Nach CSD-Anschlag: Druck auf Bundesregierung zur Verschärfung des Jugendstrafrechts

Der islamistisch motivierte Anschlag auf den Christopher Street Day (CSD) in Berlin hat eine landesweite Debatte über Sicherheit und Justizpolitik ausgelöst. Angesichts des Angriffs fordern führende Politiker eine grundlegende Überprüfung geltender Regelungen im Jugendstrafrecht. Susanne Hierl, rechtspolitische Sprecherin der CSU, betonte: „Der Anschlag hat gezeigt, dass wir schneller sein müssen. Wir müssen alle Regelungen auf den Prüfstand stellen.“

Zwar liegt die konkrete Aufarbeitung bei den Berliner Behörden, doch die Forderungen nach bundesweiten Anpassungen kommen nun verstärkt aus der Union. Im Zentrum stehen Fragen, wie schnell und effektiv gegen extremistische Handlungen junger Tatverdächtiger vorgegangen werden kann, insbesondere wenn diese unter dem Schutz des Jugendstrafrechts stehen.

Berlin hatte in den vergangenen Jahren bereits mehrfach Sicherheitskonzepte für Großveranstaltungen angepasst.
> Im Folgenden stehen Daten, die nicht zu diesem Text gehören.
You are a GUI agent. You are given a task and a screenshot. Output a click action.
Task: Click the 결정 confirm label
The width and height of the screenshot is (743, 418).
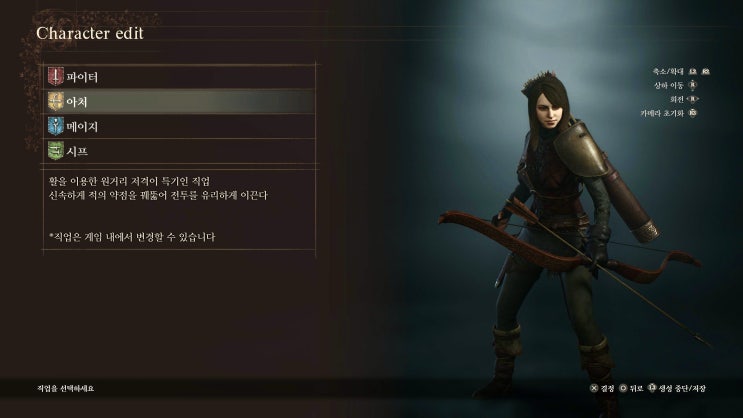point(607,389)
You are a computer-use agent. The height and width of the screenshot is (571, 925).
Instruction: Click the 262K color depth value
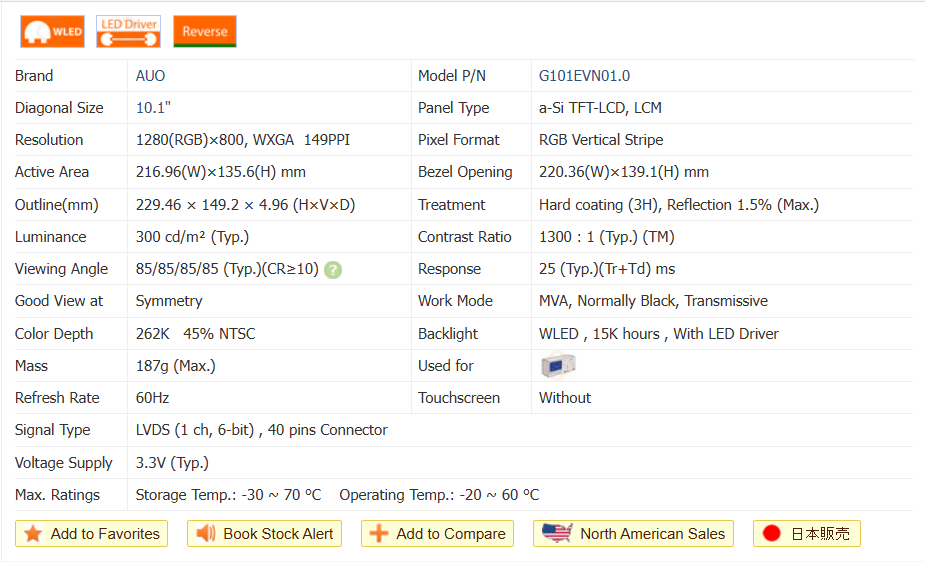153,334
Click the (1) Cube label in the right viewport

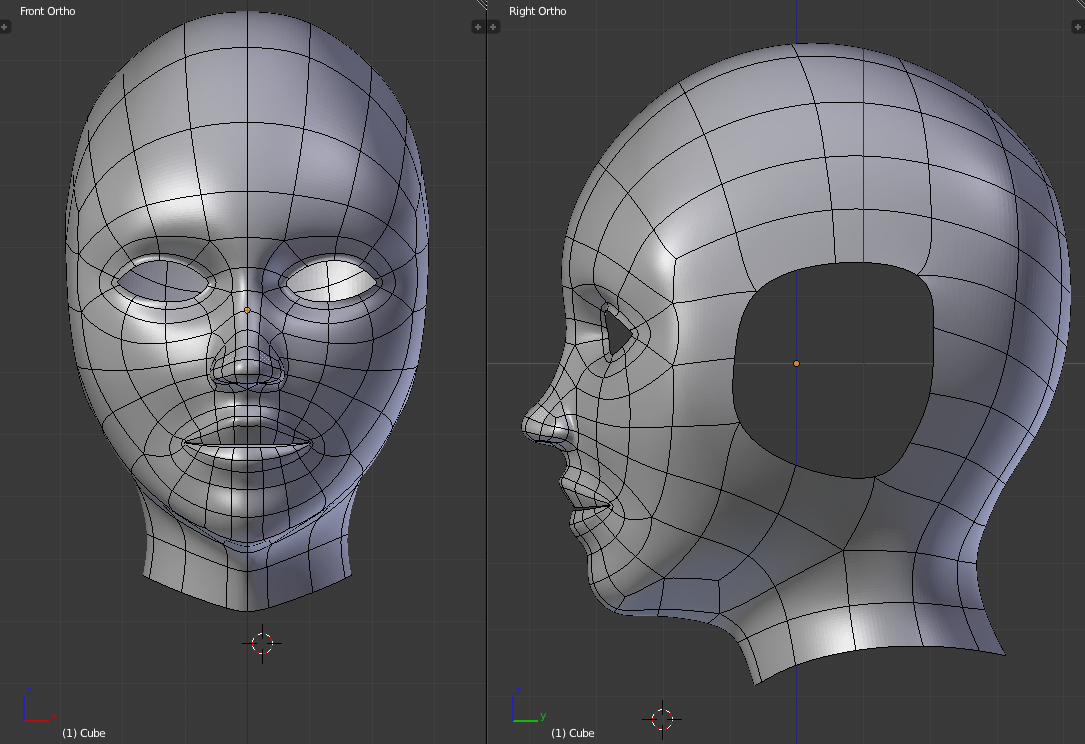pos(572,733)
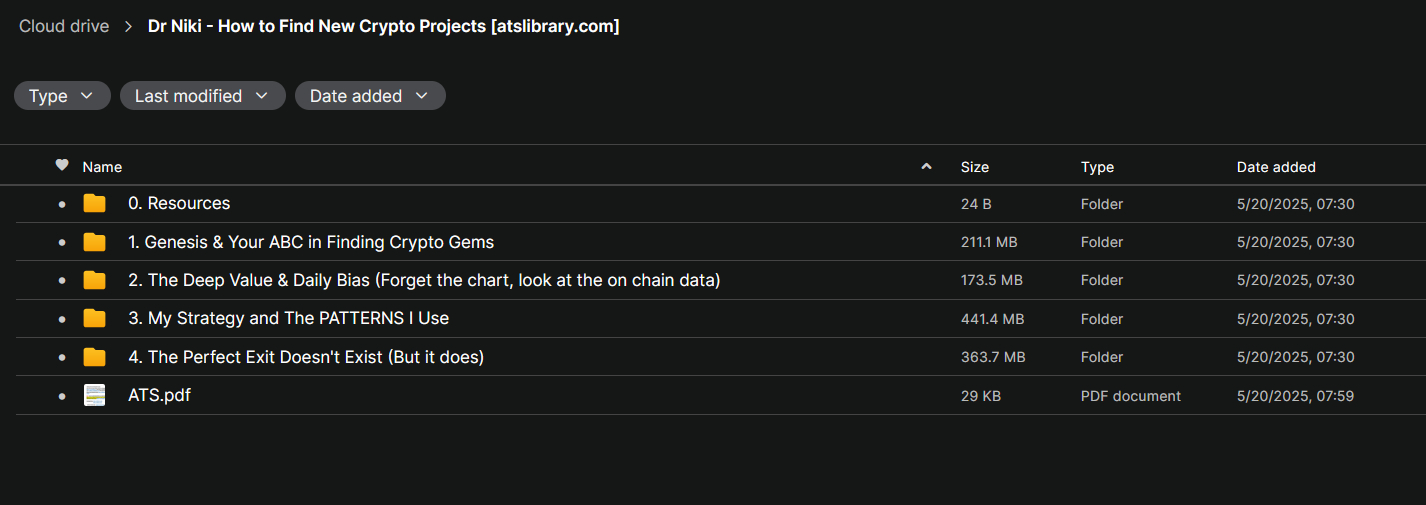Click the Perfect Exit folder icon
This screenshot has height=505, width=1426.
coord(94,357)
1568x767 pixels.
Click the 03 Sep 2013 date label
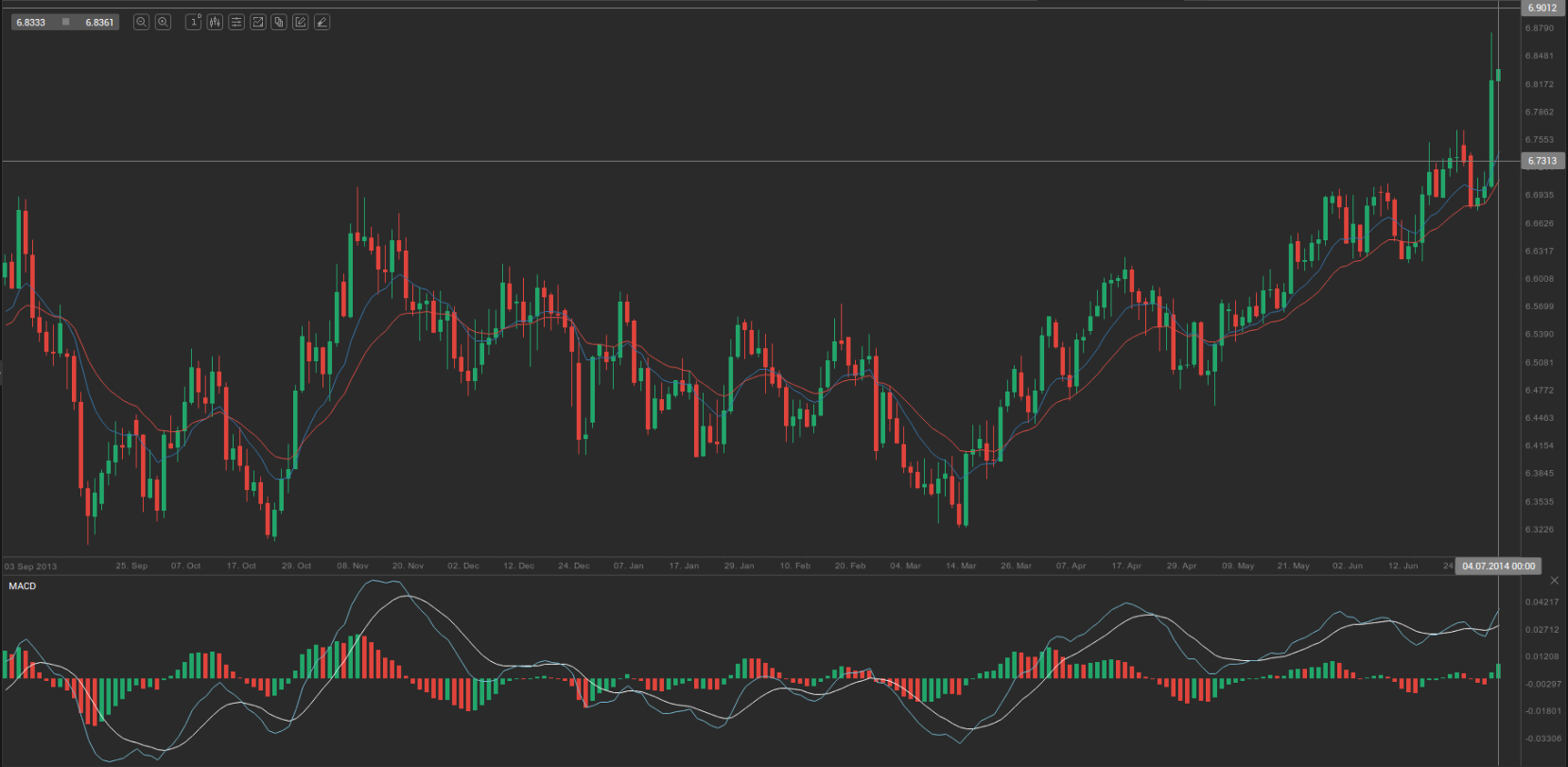pos(30,567)
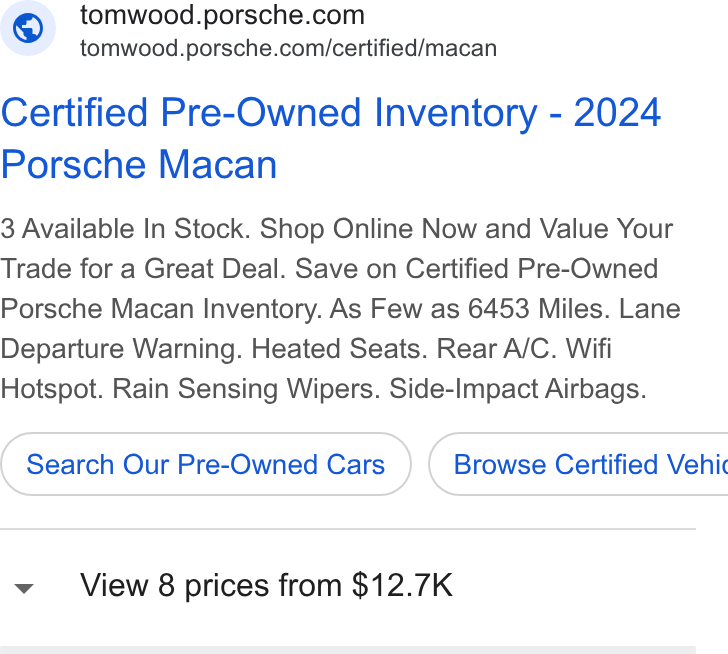This screenshot has width=728, height=654.
Task: Click the Rain Sensing Wipers text
Action: point(246,389)
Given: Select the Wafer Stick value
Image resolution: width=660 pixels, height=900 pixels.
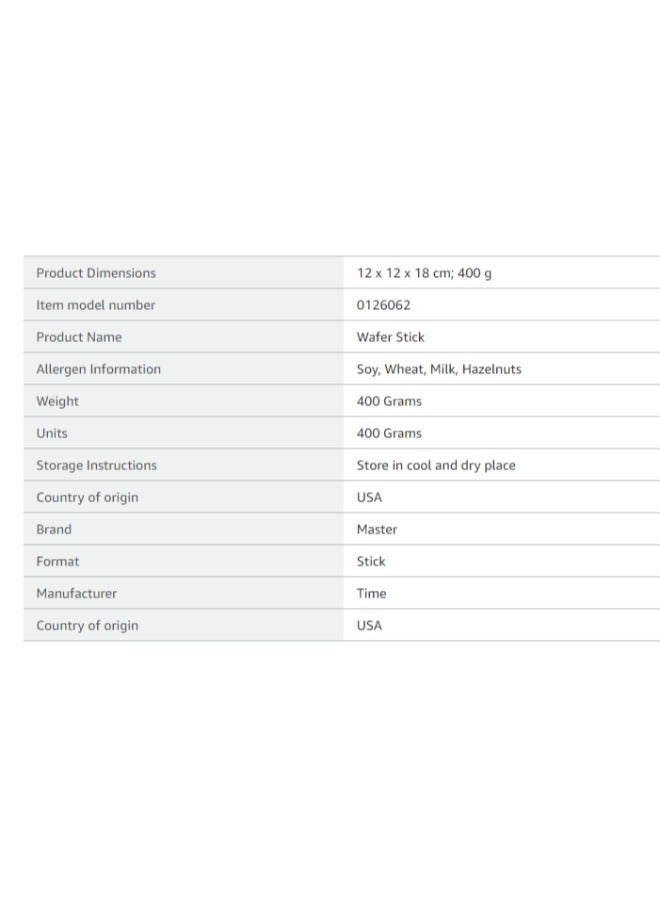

Nach dem jüngsten Vorfall wird nun erneut diskutiert, ob Präventionsmaßnahmen, polizeiliche Überwachung und die Zusammenarbeit zwischen Verfassungsschutz und kommunalen Stellen weiter gestärkt werden müssen.

Gleichzeitig warnen Bürgerrechtsorganisationen vor einer pauschalen Verschärfung, die marginalisierte Gruppen unverhältnismäßig treffen könnte. Die Berliner Senatsverwaltung betont hingegen, dass sowohl Sicherheit als auch die Wahrung demokratischer Freiräume gewahrt bleiben müssten – gerade bei Veranstaltungen, die für Vielfalt und Toleranz stehen.